Study on one-tube LAMP-PCR-hybridization-thermalmelt-ELISA method for molecular detection of multidrug resistance in Mycobacterium tuberculosis isolates

• Main Authors: Ching-Yu Chen, 陳靜瑜
• Other Authors: Chien-Fang Peng
• Format: Others
• Language: zh-TW
• Published: 2010
• Online Access: http://ndltd.ncl.edu.tw/handle/02717507634594507392

碩士 === 高雄醫學大學 === 醫學檢驗生物技術學研究所 === 98 === In this study, we design a simple and rapid colorimetric detection method, One- tube LAMP-PCR-thermal melt- hybridization –ELISA, to detect resistance to isoniazid, rifampin, amikacin and fluroquinolone in M. tuberculosis isolated from clinical specimens. The clinical performance of this method for detecting resistance of isoniazid, rifampin, amikacin and fluroquinolone in M. tuberculosis isolates showed 95.2％, 98.6%, 98.6% and 99.3%, respectively. This method had sensitivity of 92.2%, 94.7%, 91.3% and 92.9% for detecting resistance of isoniazid, rifampin, amikacin and fluroquinolone in the culture method. This method for detection of resistance in M. tuberculosis isolates is a convenient method to be performed within a one working day.
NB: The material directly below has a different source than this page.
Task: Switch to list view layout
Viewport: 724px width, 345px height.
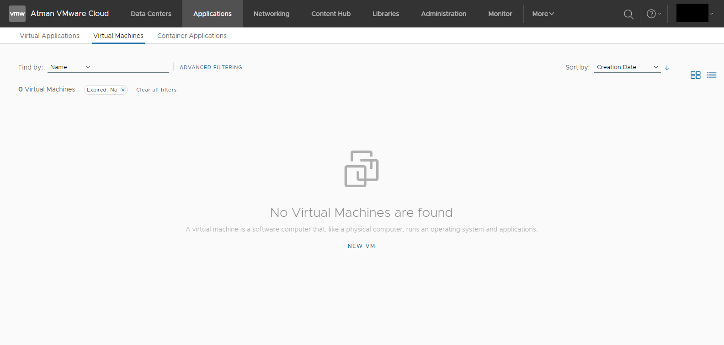Action: tap(711, 75)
One- tube LAMP-PCR-thermal melt- hybridization –ELISA method was designed based on hot spot point mutation in target drug-resistant gene, using LAMP-PCR, using thermal melt for differentiating homoduples (wild type) and heteroduples (mutant), then hybridization, and colorimetric method with ELISA. In this study, LAMP assay is used to amplify DNA from drug-resistant M. tuberculosis and ELISA is used for the colorimetrical determination. This method will be a useful tool for rapid diagnosis of hot spot point mutation in isoniazid resistance genes of katG, inhA and mabA promoter, rifampin resistance gene of rpoB, fluoroquinolones resistance genes of gyrA and gyrB, amikacin resistance gene of rrs in M. tuberculosis isolates.